Ross and Lincoln had major roles in 2009's biggest show


As chairman of the House Ways and Means Committee, Wilbur Mills was long in the thick of things, including the creation of Medicare 40 years ago, and Sen. J. William Fulbright's influence in foreign affairs, especially during the Vietnam war, made him an international symbol of high-toned dissent. But that was way back, and even then it was rare for twomembers of the Arkansas congressional delegation to be so prominently engaged with the same great issue at the same time, and to be so widely and earnestly censured, as were Sen. Blanche Lincoln and Rep. Mike Ross in the fight over health-care reform. For all they did, and didn't, they're the Arkansas Times' of the Year for 2009.

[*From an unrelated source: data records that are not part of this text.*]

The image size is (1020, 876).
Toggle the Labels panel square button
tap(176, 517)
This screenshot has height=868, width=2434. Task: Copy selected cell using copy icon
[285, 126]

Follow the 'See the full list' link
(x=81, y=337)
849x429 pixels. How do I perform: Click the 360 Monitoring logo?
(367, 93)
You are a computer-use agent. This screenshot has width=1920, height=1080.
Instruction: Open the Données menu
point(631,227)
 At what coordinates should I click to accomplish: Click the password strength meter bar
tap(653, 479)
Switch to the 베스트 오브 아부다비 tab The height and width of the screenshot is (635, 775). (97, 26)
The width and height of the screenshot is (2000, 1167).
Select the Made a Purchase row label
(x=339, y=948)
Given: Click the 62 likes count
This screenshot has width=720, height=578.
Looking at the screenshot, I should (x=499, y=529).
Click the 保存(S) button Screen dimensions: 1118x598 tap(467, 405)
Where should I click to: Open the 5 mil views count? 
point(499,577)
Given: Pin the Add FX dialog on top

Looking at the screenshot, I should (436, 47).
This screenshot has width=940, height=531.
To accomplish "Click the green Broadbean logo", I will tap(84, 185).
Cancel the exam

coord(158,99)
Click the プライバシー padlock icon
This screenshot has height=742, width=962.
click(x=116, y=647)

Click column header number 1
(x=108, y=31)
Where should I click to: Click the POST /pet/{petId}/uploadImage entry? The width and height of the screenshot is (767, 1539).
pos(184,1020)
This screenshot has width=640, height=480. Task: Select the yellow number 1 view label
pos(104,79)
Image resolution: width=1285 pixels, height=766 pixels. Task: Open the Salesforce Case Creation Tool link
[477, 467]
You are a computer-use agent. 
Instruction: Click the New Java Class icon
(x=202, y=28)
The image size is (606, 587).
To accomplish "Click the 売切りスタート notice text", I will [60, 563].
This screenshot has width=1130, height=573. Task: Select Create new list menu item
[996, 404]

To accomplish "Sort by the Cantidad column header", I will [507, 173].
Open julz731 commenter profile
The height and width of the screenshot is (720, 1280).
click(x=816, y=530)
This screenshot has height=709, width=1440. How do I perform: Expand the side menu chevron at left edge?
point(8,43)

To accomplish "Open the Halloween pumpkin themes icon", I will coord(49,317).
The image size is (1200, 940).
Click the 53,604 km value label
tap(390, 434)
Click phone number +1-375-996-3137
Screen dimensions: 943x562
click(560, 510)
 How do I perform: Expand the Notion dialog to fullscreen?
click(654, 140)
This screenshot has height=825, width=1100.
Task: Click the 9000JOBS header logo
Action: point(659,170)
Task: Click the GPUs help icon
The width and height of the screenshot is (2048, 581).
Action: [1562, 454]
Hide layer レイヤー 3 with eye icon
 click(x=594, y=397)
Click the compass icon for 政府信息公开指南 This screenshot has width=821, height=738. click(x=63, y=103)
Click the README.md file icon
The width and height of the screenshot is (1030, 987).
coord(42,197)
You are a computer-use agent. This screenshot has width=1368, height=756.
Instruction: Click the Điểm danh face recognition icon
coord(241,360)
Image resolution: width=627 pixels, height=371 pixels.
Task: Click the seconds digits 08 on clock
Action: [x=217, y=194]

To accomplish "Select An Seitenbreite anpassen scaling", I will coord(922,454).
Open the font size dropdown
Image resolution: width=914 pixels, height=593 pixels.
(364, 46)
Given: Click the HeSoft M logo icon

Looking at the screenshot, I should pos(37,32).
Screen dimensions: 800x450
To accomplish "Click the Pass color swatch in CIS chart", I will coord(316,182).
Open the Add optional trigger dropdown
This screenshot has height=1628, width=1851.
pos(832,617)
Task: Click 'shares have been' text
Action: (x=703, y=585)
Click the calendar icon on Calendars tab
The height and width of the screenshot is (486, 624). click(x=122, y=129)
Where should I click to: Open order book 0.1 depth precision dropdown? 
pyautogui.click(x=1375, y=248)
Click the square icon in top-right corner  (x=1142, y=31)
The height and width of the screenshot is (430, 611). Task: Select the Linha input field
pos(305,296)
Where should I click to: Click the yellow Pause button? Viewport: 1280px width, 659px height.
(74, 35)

Ross, a leader of a conservative Democratic faction known as the Blue Dogs, negotiated with President Obama and congressional leaders, but wound up voting against the House version of health-care reform, calling it “fiscally irresponsible.” The bill passed anyway.

Lincoln was a member of the Senate Finance Committee, which wrote the original version of the Senate's bill. That bill was revised many times but it resembled the original when Lincoln cast one of the 60 votes needed for Senate approval. She said the bill was imperfect, but “a vast improvement over the status quo.” She was among a small group of senators who worked out an alternative to the divisive “public-option” provision.

The two versions of reform must be reconciled by the two houses before final passage. Very likely, a government-run health insurance program ? authorized in the House version but absent from the Senate version ? will be absent from the final bill.  Both Ross and Lincoln opposed the “public option,” as did insurance companies and right-wing Republicans. Liberal Democrats were loudly dissatisfied with the two Arkansans.

Ross has generally pleased conservatives, and there are many of them in the Fourth Congressional District. Lincoln seems to have pleased hardly anybody on health care, and has been maligned left and right by columnists, bloggers and authors of letters to the editor:

“Blanche Lincoln does not deserve to be re-elected. Again and again she has proved that she cares more about the interests of corporations than she does about the well-being of Arkansans. She fought for a giveaway to drug companies, but worked for the insurance companies to kill the public option. She's happy to advocate for eliminating the estate tax for the wealthiest Americans, but doesn't believe working Arkansans should have the right to unionize for better pay and benefits. …  ”

“Thanks to Sen. Blanche Lincoln for helping to ruin Christmas and endanger the nation if this horrific health care monstrosity isn't stopped. Maybe she's happy that she supported the sick leftist, progressive radicalism of Barack Obama and his Chicago thugs, but her constituents are not. Of course, that means nothing to her now, since she and the rest of her arrogant Democratic goons have clearly demonstrated that they could care less what the American people think, but it may make a big difference come election time.”

Lincoln is regularly threatened with political ruin for being too liberal. And for being too conservative. One is reminded of the Arkansas Supreme Court throwing an initiative off the ballot for being excessively long, and unacceptably short.

Both Ross and Lincoln are up for re-election. Ross is said to be safe, Lincoln otherwise. The national Republican Party plans a major campaign against her, and the Arkansas Democrat-Gazette, the state's largest newspaper, has already opened fire. The notorious Karl Rove recently gave money to an Arkansas politician seeking the Republican Senate nomination.